Saving of inherent powers of High Court- Nothing in this Code shall be deemed to limit or affect the inherent powers of the High Court to make such orders as may be necessary to give effect to any order under this Code, or to prevent abuse of the process of any Court or otherwise to secure the ends of justice.”

The Supreme Court has on 5th December 2019, in M. Jayanthi v. K.R. Meenakshi, held that while exercising the powers under Section 482 CrPC, the High Court should not deal with the evidence available for the case and whether the alleged offences can be proved or not.

Facts of the Case

The appellant filed a complaint under 200 CrPC before a Magistrate alleging that her husband had committed the offence bigamy under the Section 494 IPC and also the offences punishable under Section 493, 120-B and 506(II) of IPC. The appellant claimed in her complaint that she married her husband in 1983 and has 3 children with the said wedlock. The appellant in her complaint to the magistrate also claimed that the respondent married again during the subsistence of their first marriage in 2011.

The respondent filed a petition under Section 482 CrPC for quashing of the complaint made by the appellant on the basis that there was no evidence to prove the alleged bigamous marriage. The appellant, however, brought forward the 2011 Government Gazette in which the other woman claimed to be the wife of the respondent. But the High Court was of the opinion that to prove the second marriage the complainant needs to provide the form of marriage, witnesses to marriage and details about the time, place and date of marriage.

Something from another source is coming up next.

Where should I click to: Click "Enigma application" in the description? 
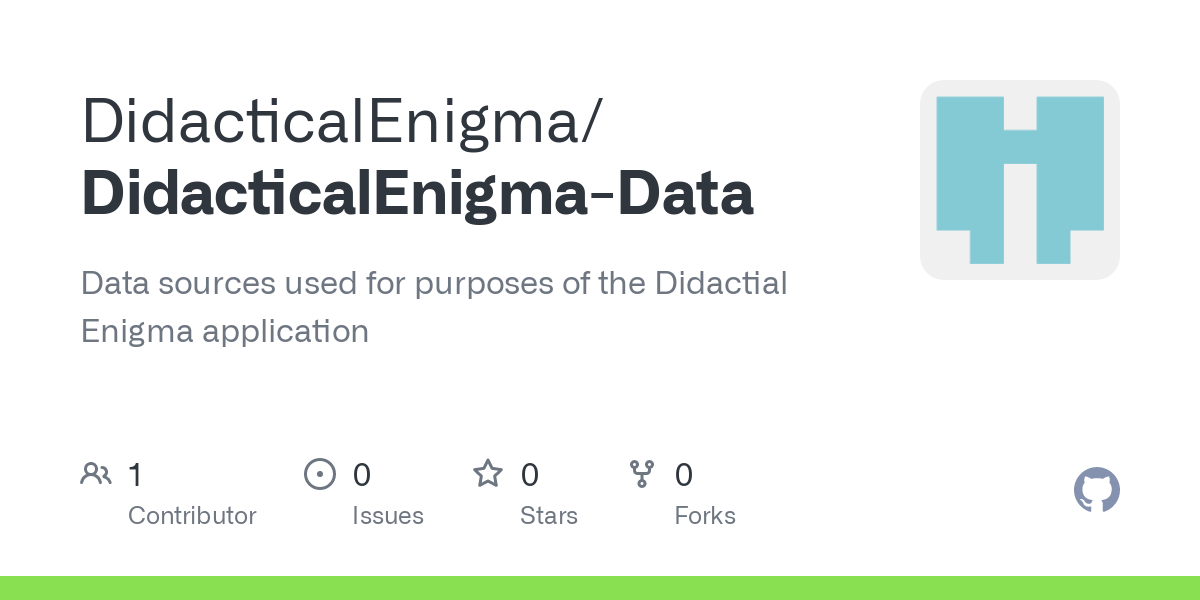(x=225, y=330)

On the basis of this, the High Court quashed the complaint of the accused on the ground that even though the complainant is producing the Government Gazette document but being a government document under Section 35 of Indian Evidence Act it also needs to be corroborated with other evidence. Therefore the High Court threw the complaint on the ground of lack of evidence.

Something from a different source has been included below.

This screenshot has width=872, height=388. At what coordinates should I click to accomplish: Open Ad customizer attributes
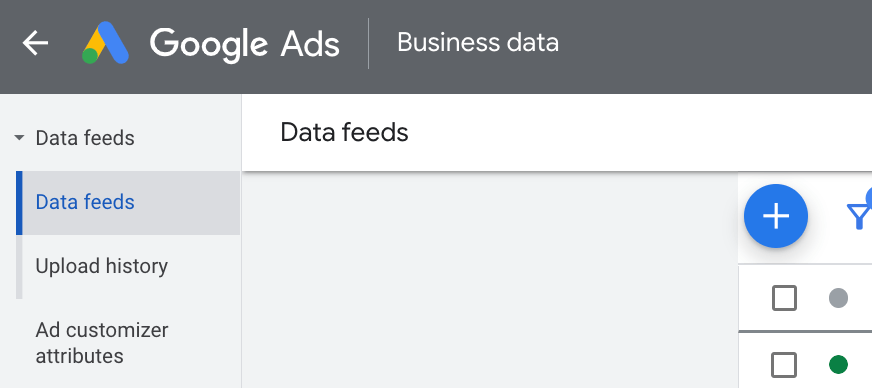pyautogui.click(x=102, y=343)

The appellant aggrieved by the quashing of the complaint by the High Court had filed a Special Leave Petition before the Supreme Court.

Order Of The Supreme Court

The counsel of the appellant contended that the inherent power of High Court under Section 482 CrPC is limited and while exercising their power under Section 482 CrPC the High Court should not look that whether the evidence will be able to prove the allegations.

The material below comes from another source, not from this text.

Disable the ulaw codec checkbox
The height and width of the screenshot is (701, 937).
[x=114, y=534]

The Supreme Court held that the court should only look into whether the essentials of a specified offence which is claimed is being fulfilled or not. The High Court under its inherent power should not look into how the allegations will be proved.

The Court may also be entitled to see

(i) Whether the  pre­conditions requisite for taking cognizance have been complied with or not; and

(ii) Whether the allegations contained in the complaint, even if accepted in entirety, would not constitute the offence alleged.

The Supreme Court, therefore, held that the appellant had all the relevant ingredients in her complaint in relation to the offence alleged. The Supreme Court said,

“Unfortunately, the High Court put the cart before the horse and held that the appellant had not produced any evidence to prove the entry in the Government Gazette though it is a relevant fact under Section 35 of the Indian Evidence Act.  Much before the case could reach the stage of the trial, the High Court shut the door for the appellant and pre¬concluded the issue as though there was no evidence at all. This is completely contrary to law”.

Hence, the Supreme Court set aside the decision of the High Court and allowed the appeal of the appellant. The apex court also ordered the trial court to expedite the proceedings.